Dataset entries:
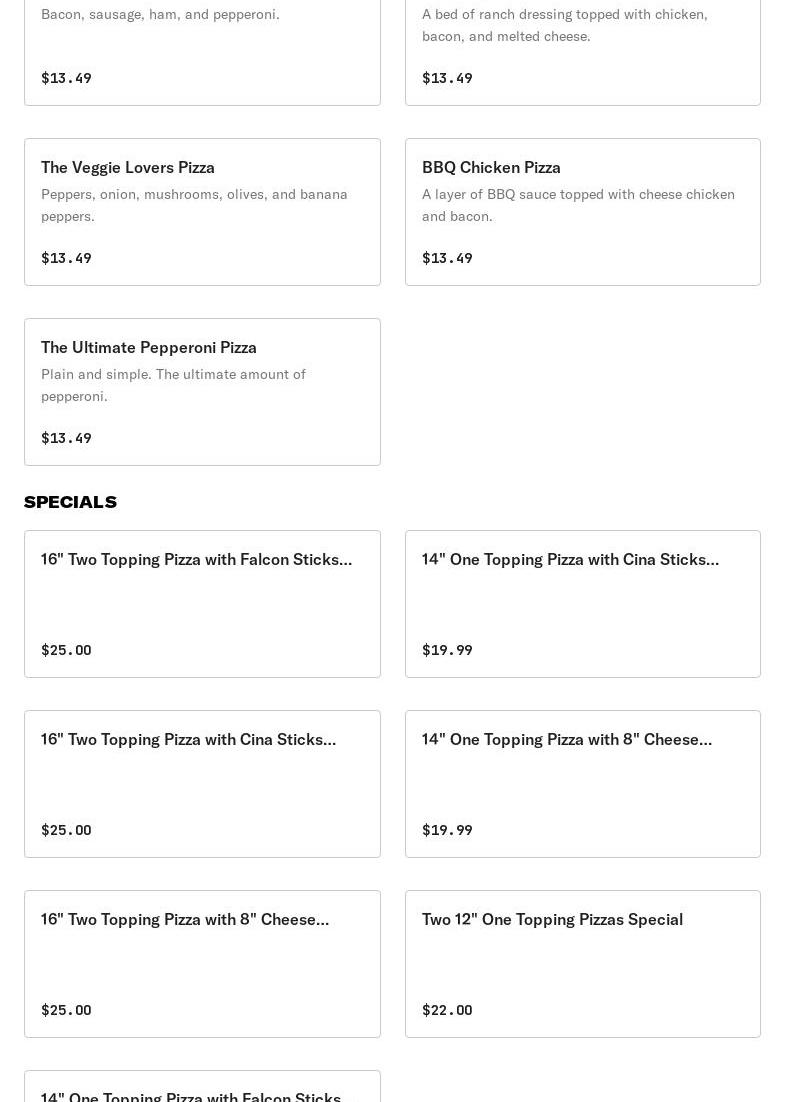Click the $22.00 price on pizzas special
Viewport: 785px width, 1102px height.
coord(447,1010)
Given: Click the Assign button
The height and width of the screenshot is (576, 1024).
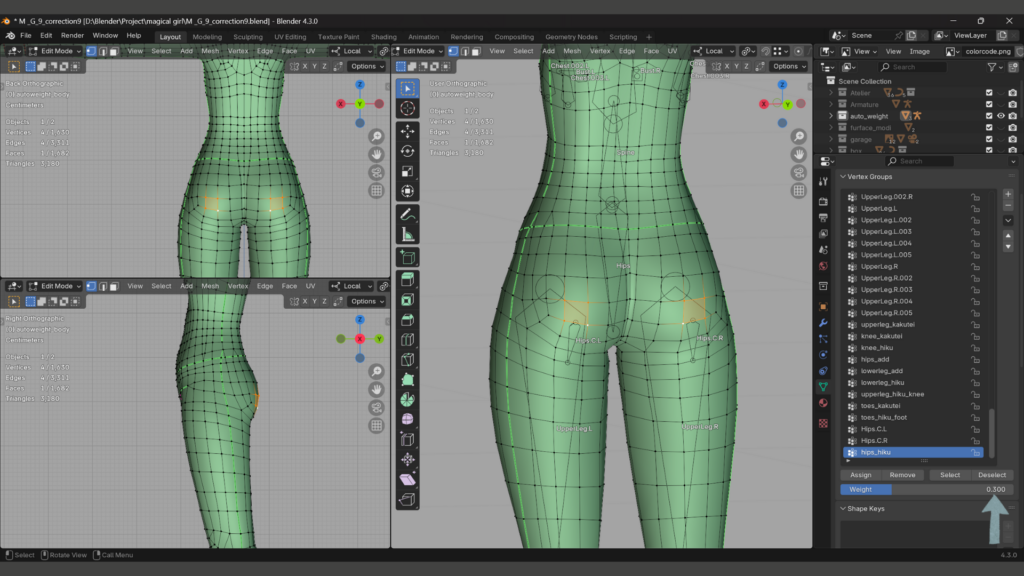Looking at the screenshot, I should tap(860, 475).
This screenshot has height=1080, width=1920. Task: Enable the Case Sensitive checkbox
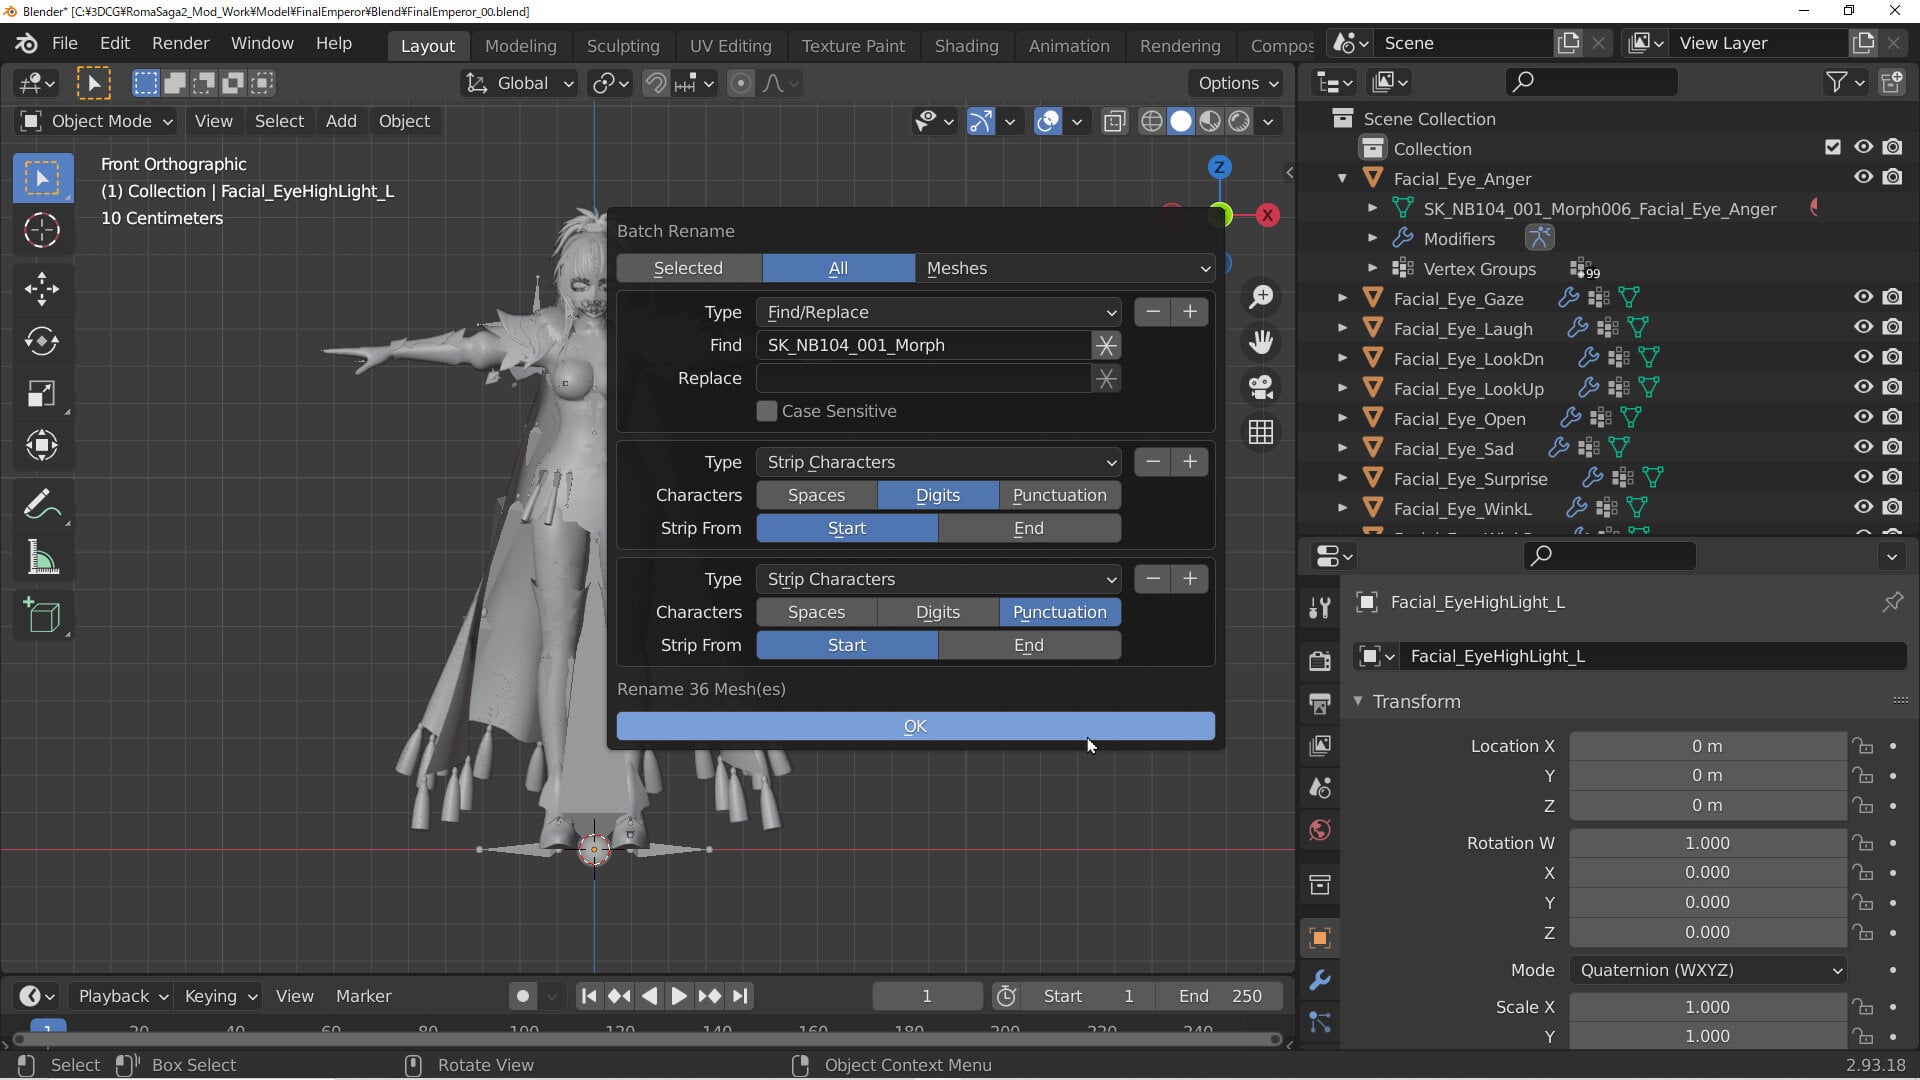767,411
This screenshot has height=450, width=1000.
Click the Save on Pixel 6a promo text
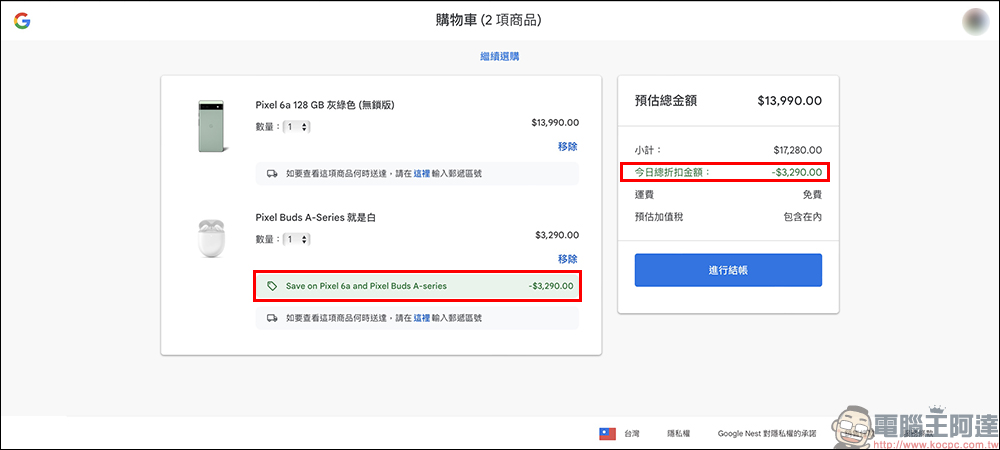pyautogui.click(x=366, y=286)
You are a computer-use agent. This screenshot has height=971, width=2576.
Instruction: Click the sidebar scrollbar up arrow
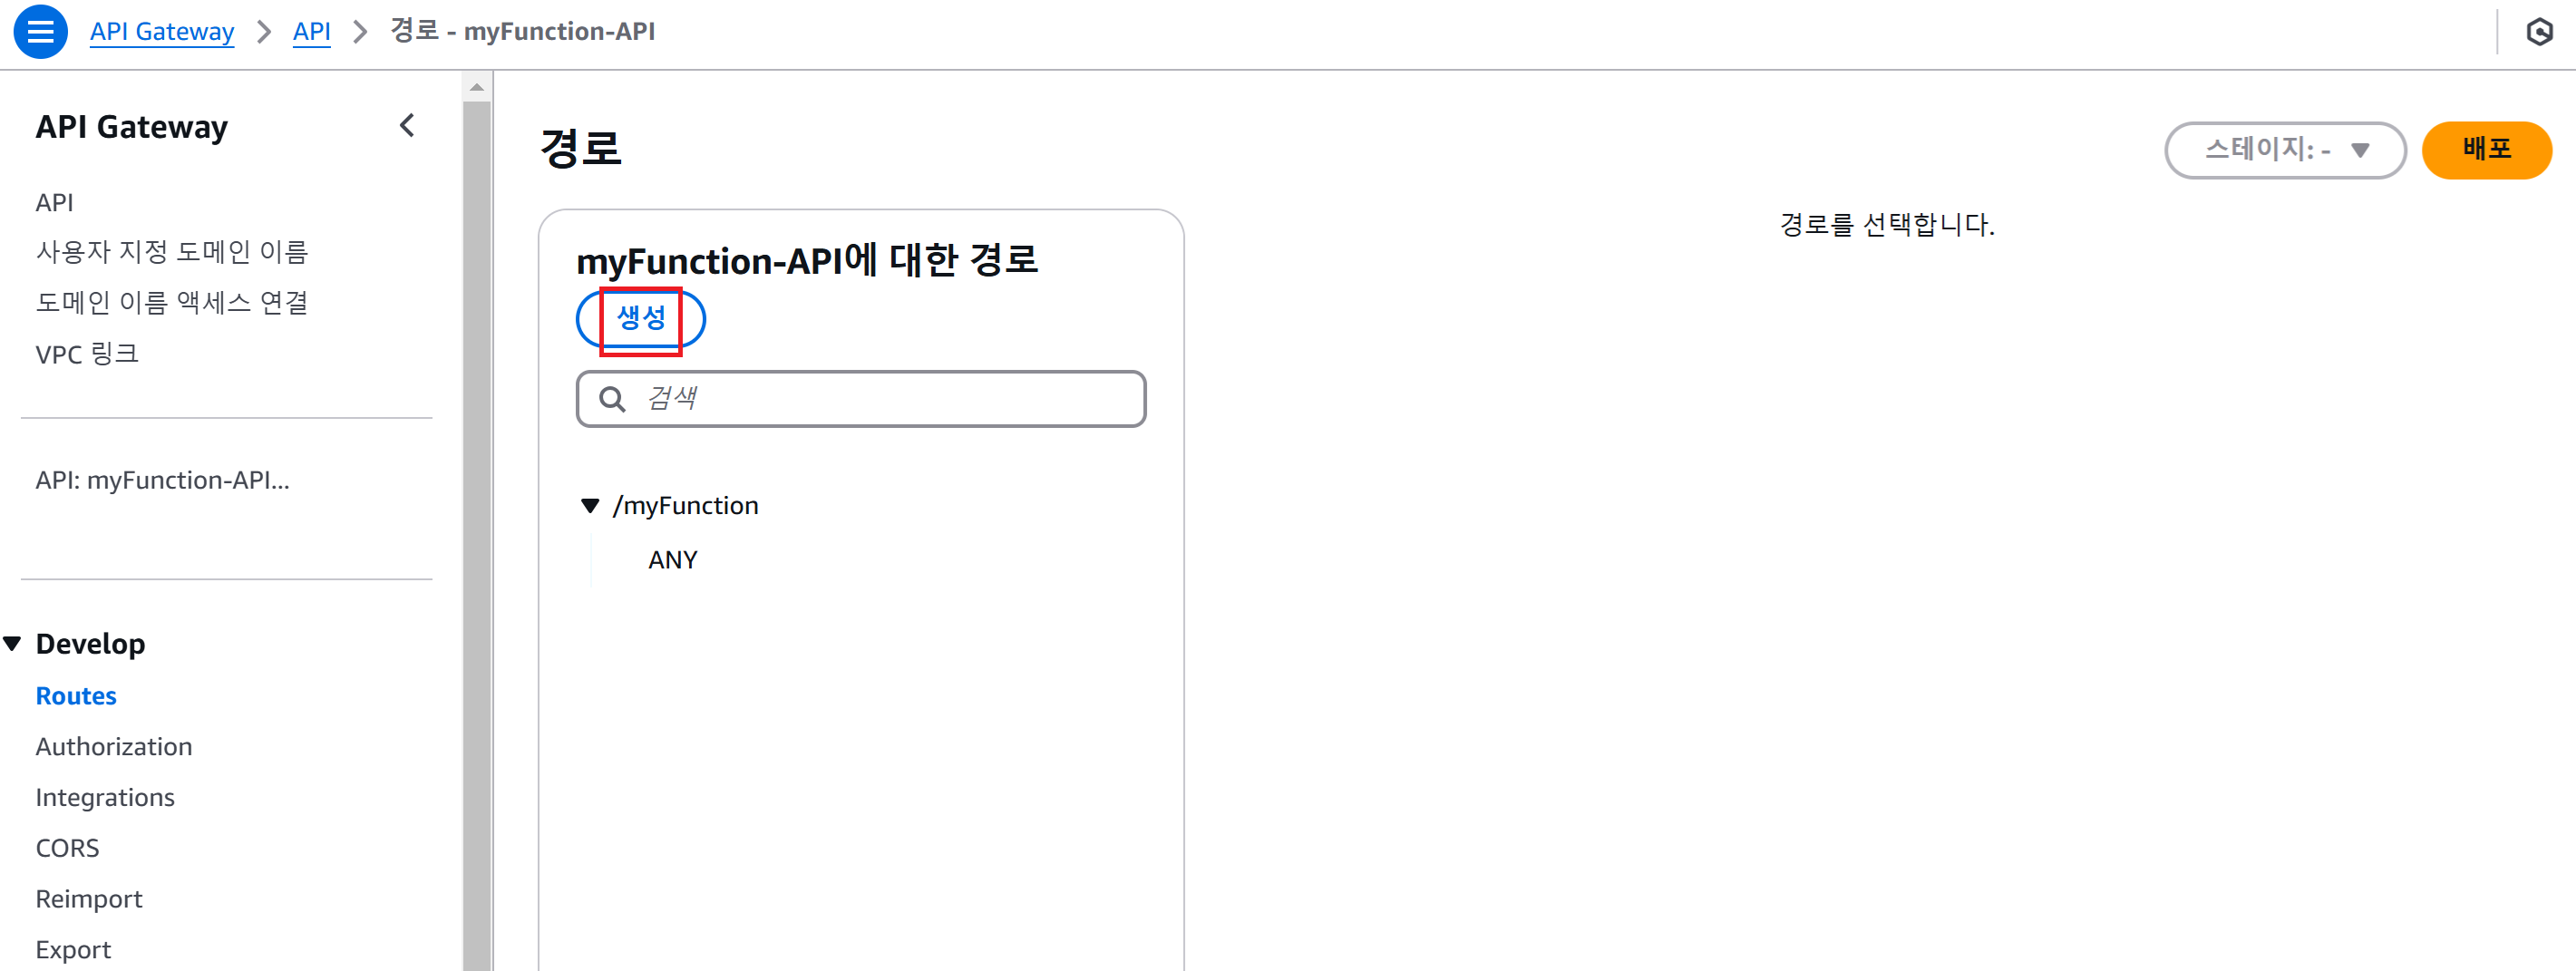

Brief: What do the entries above read from the line containing "The height and" through the line containing "This screenshot has height=450, width=1000."? Output those lines exactly, both ends included, with the pictures left out.

Output:
The height and width of the screenshot is (576, 1024).
Looking at the screenshot, I should tap(860, 475).
This screenshot has height=1080, width=1920. Task: Enable the Case Sensitive checkbox
767,411
This screenshot has height=450, width=1000.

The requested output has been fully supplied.